■ Assigned task ■
Tally the lines of the records that contain the string "list", then give the total and nothing more.

[Source material Boundary: Start]

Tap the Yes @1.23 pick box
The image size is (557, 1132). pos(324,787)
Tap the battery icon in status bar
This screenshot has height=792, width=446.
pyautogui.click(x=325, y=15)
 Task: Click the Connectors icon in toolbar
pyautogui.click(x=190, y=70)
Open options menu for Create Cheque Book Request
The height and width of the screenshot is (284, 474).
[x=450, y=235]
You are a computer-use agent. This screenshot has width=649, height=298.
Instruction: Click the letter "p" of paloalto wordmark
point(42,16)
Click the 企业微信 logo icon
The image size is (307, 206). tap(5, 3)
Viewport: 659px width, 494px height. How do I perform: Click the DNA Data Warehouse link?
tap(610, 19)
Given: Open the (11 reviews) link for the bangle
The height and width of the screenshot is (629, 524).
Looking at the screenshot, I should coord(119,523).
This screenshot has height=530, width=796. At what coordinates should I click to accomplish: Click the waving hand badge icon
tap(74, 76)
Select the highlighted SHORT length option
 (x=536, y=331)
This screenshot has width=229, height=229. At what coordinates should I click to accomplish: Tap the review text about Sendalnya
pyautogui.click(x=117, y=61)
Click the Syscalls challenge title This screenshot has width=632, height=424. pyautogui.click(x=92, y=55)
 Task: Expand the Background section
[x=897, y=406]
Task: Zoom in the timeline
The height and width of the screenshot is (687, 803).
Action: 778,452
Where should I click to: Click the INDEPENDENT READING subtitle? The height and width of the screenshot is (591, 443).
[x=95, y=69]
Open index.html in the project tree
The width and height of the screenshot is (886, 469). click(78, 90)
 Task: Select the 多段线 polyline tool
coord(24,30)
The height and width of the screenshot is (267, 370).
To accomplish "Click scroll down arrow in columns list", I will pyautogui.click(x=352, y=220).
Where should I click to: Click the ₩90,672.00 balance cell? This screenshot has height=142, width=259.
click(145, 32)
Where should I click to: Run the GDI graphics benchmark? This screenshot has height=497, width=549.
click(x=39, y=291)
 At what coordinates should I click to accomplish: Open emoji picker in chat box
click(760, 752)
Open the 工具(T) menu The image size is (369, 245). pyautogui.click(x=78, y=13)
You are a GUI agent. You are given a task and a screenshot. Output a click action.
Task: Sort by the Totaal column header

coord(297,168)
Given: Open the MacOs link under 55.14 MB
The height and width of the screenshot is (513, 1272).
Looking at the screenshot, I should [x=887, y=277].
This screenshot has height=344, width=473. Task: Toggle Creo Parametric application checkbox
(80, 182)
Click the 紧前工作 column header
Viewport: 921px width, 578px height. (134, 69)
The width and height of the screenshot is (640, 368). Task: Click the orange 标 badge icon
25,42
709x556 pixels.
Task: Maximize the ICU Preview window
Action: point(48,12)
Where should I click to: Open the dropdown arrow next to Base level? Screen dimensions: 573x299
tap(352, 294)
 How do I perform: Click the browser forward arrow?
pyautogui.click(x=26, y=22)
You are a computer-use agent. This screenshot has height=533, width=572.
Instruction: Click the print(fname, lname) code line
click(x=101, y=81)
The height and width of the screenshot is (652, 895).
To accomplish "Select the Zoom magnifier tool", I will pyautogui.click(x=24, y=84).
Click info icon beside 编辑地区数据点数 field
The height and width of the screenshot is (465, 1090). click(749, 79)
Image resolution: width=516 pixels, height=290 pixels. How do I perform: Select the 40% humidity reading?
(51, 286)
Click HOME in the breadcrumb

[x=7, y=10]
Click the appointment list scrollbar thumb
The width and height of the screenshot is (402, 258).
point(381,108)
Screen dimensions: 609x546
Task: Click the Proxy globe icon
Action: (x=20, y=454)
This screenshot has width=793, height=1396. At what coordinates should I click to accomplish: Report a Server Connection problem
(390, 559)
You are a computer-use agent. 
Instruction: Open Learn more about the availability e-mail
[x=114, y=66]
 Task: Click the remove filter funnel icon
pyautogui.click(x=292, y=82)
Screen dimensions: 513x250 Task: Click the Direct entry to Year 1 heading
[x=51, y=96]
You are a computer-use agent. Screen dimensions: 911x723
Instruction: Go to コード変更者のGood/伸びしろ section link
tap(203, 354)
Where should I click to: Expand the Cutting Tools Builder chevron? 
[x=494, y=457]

[Source material Boundary: End]

■ Response ■
2